Record excerpts:
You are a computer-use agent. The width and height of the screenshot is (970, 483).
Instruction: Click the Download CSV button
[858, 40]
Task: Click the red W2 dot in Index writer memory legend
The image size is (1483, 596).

==

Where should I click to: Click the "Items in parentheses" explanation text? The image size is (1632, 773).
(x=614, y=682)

What needs to be done: Out of the entries above, write out only the lines between the line holding "You are a computer-use" and the line holding "The image size is (1483, 596).", inclusive, each exactly as given.

Answer box:
You are a computer-use agent. The width and height of the screenshot is (970, 483).
Instruction: Click the Download CSV button
[858, 40]
Task: Click the red W2 dot in Index writer memory legend
The image size is (1483, 596).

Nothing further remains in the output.